Among the entries below, count the lines holding the string "card". Respond with the number alone.

┌─ Material to process

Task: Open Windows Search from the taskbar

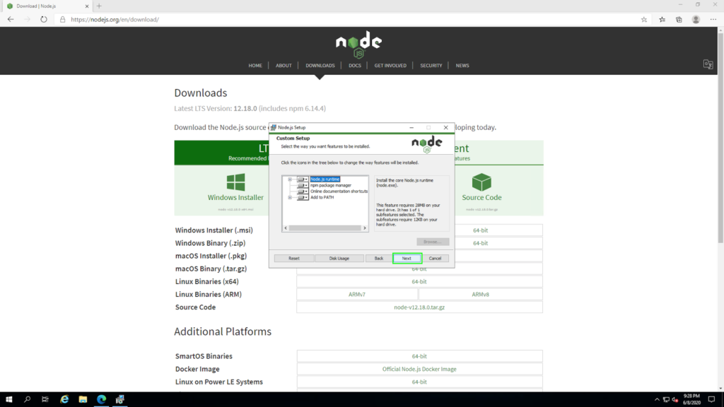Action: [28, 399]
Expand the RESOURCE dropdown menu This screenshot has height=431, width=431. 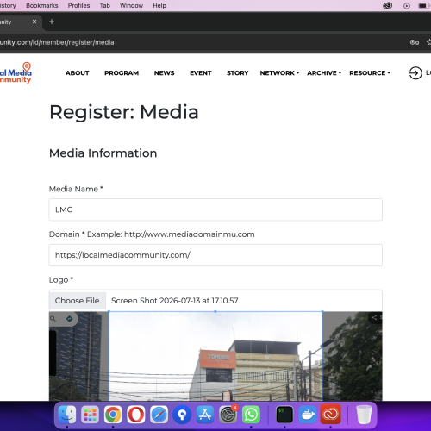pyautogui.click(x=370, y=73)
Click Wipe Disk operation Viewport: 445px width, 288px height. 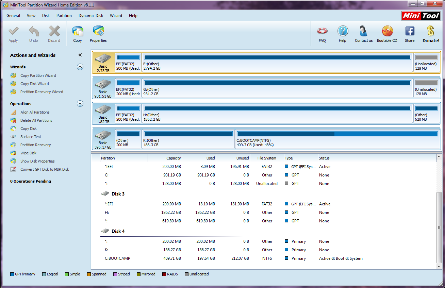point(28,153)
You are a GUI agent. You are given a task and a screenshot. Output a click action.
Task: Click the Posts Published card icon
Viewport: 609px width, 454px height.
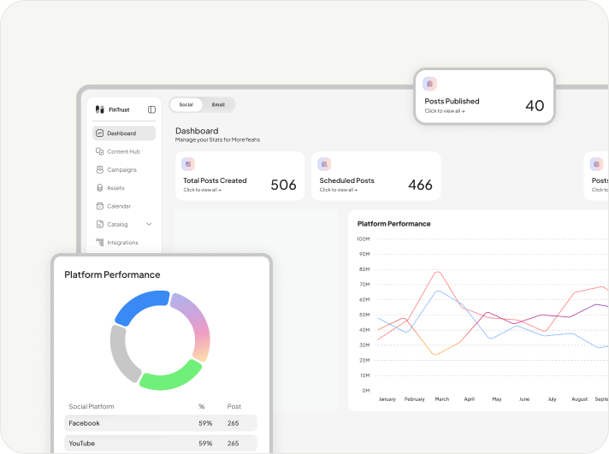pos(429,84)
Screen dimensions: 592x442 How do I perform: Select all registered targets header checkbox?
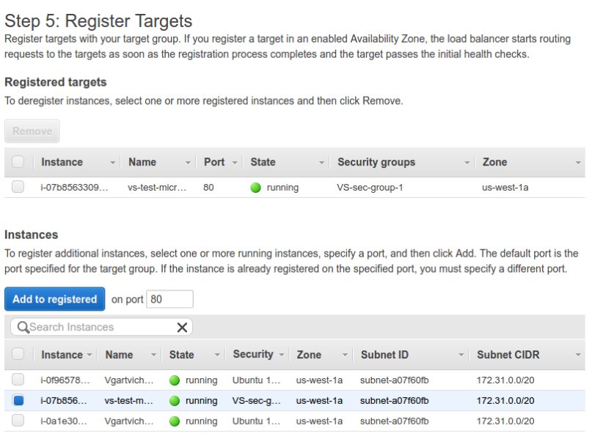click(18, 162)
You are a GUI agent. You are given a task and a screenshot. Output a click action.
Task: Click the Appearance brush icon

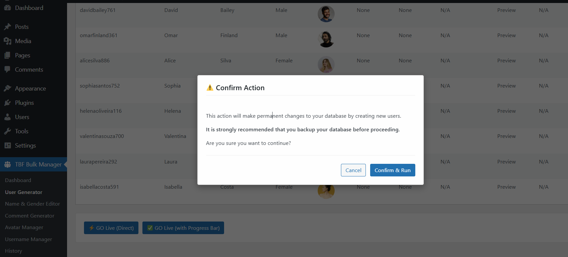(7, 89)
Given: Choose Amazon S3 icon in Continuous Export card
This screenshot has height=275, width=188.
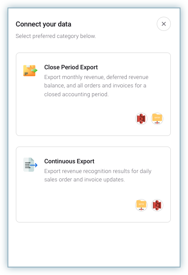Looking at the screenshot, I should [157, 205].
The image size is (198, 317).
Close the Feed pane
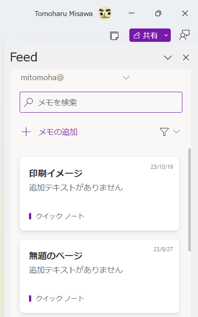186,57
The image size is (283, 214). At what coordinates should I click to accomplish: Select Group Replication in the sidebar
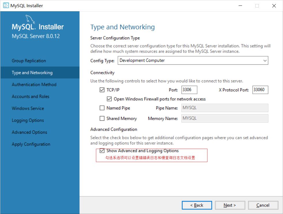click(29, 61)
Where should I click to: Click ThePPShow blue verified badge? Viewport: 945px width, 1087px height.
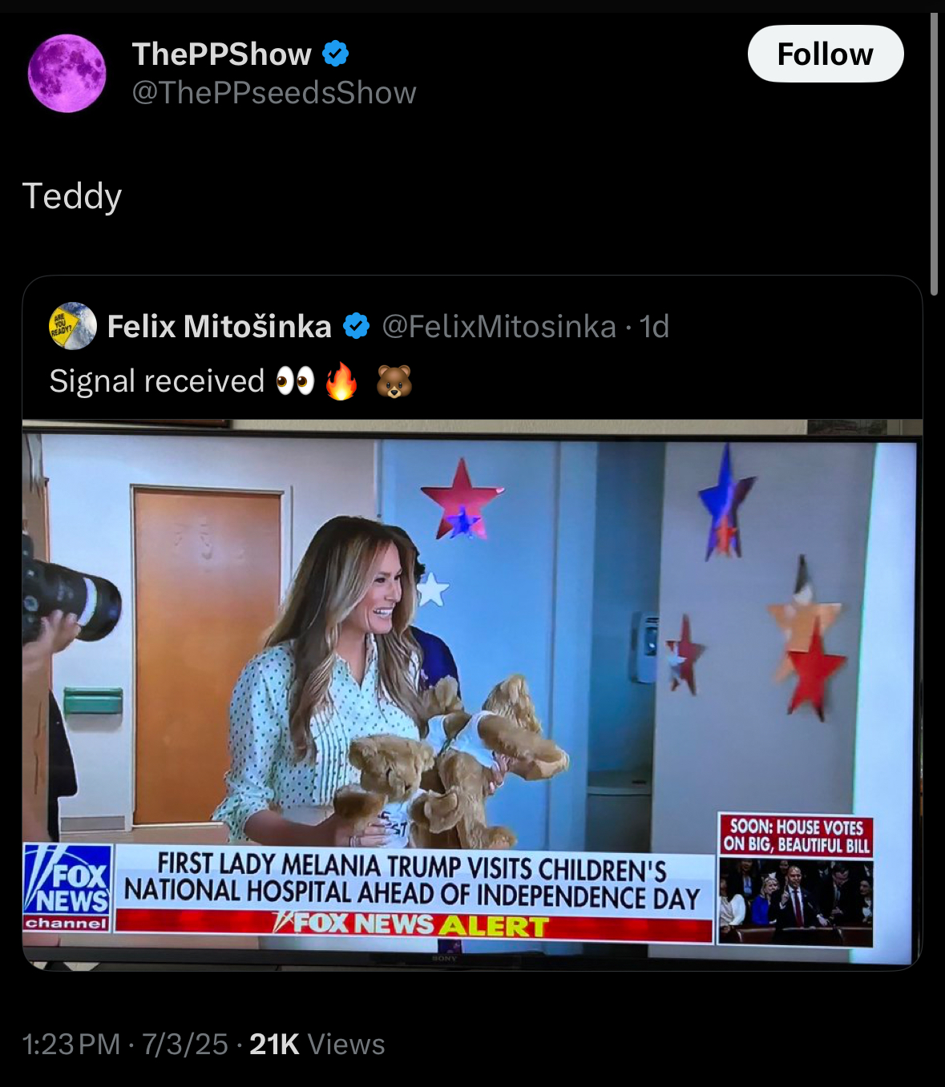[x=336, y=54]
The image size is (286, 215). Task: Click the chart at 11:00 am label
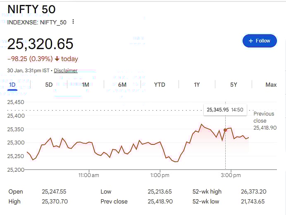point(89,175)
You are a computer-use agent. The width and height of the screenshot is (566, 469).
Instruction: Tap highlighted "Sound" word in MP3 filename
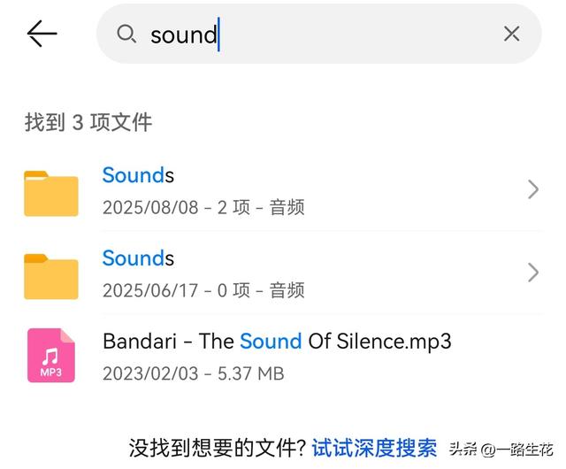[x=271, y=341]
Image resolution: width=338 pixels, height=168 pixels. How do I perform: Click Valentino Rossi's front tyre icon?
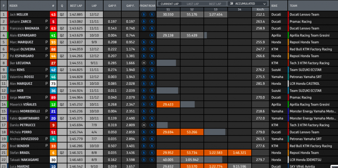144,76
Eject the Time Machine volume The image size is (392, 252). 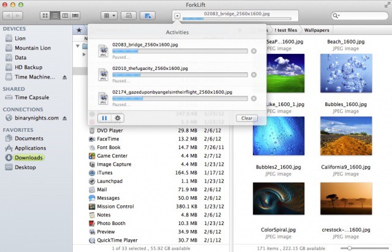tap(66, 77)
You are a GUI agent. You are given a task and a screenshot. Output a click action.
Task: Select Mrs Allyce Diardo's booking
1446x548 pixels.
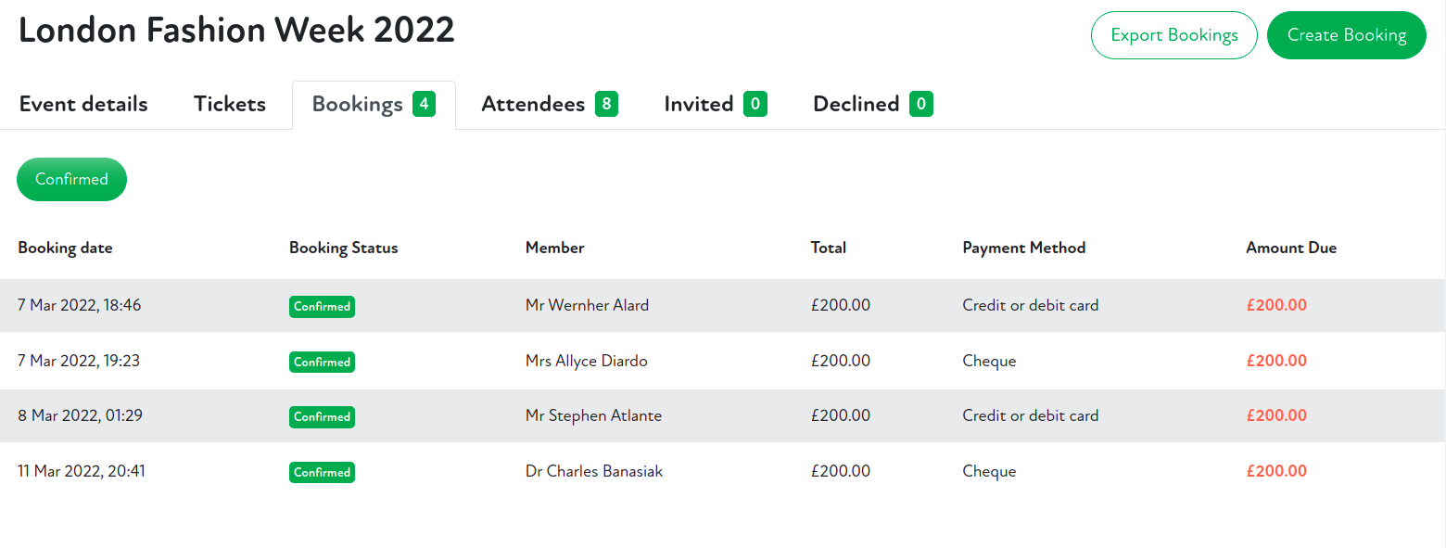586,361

└─
┌─ Material to process

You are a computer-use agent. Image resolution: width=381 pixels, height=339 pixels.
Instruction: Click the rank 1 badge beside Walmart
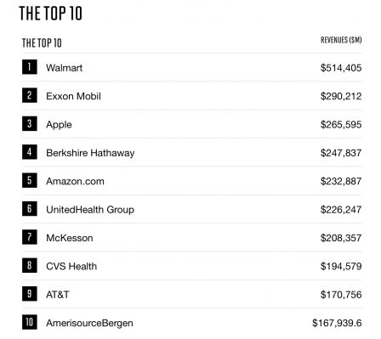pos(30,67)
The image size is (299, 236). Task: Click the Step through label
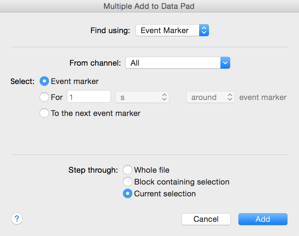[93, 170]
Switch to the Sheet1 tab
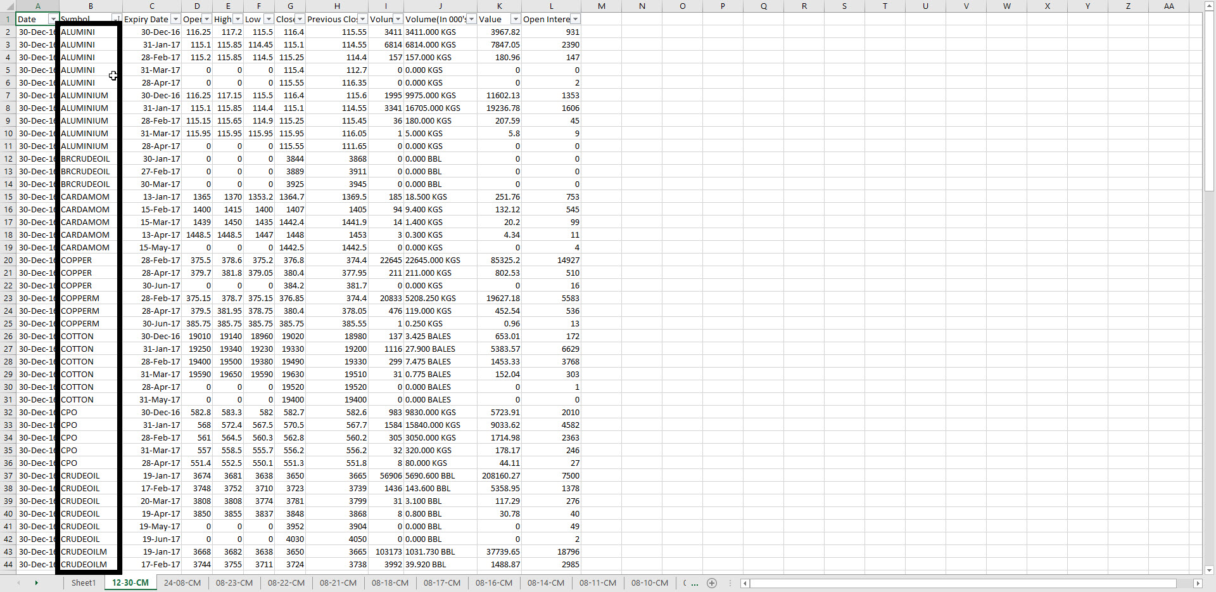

└─
┌─ Material to process

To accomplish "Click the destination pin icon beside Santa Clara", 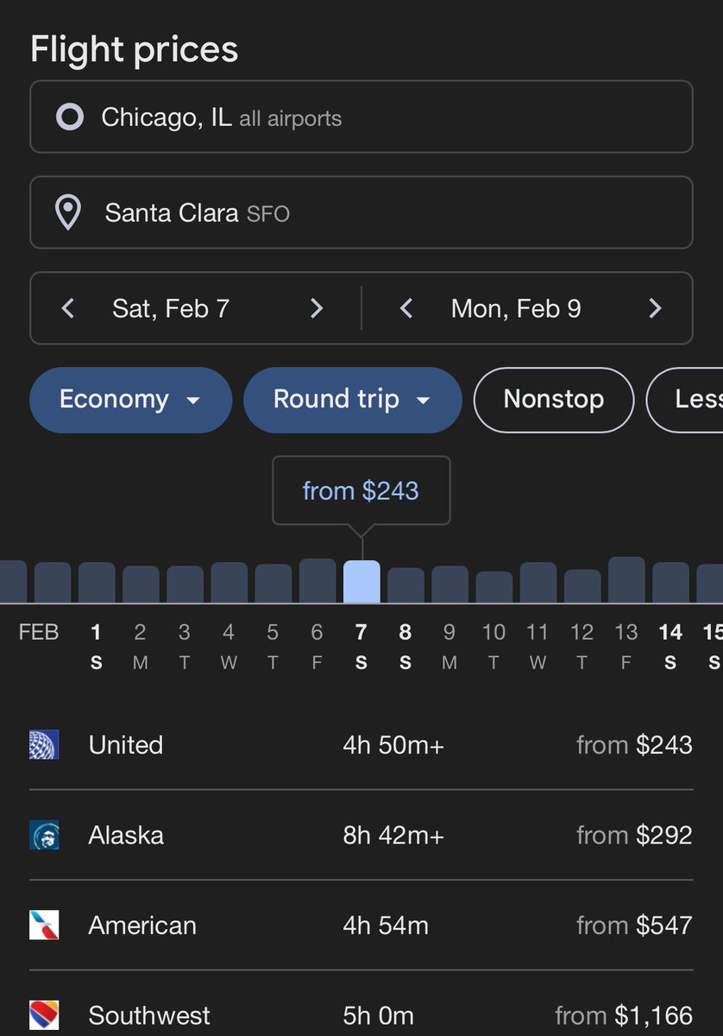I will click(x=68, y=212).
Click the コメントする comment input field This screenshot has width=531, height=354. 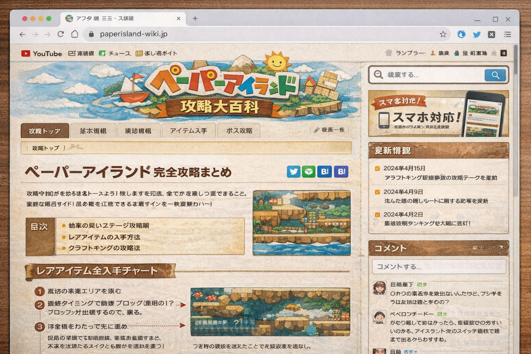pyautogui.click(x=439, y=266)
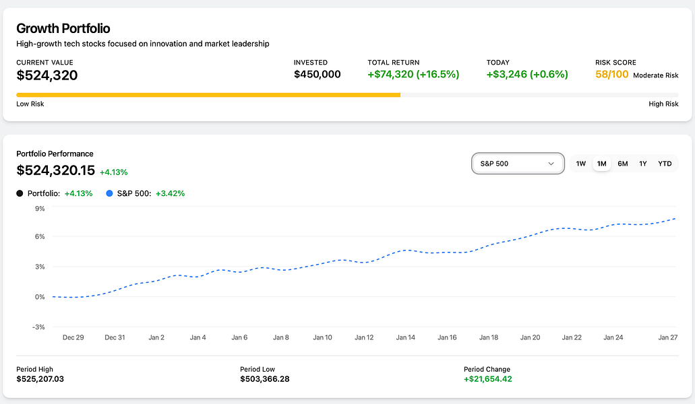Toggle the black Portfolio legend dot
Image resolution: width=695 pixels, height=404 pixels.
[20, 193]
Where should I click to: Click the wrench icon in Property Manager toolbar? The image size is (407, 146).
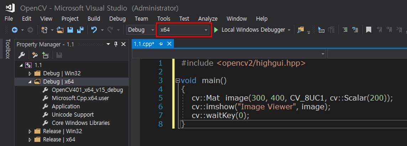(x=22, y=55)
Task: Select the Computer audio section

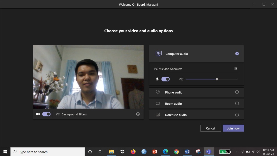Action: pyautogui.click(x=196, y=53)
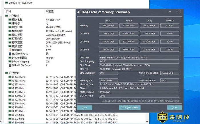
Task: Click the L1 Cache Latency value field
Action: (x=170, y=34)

└─

* [Task output]: 2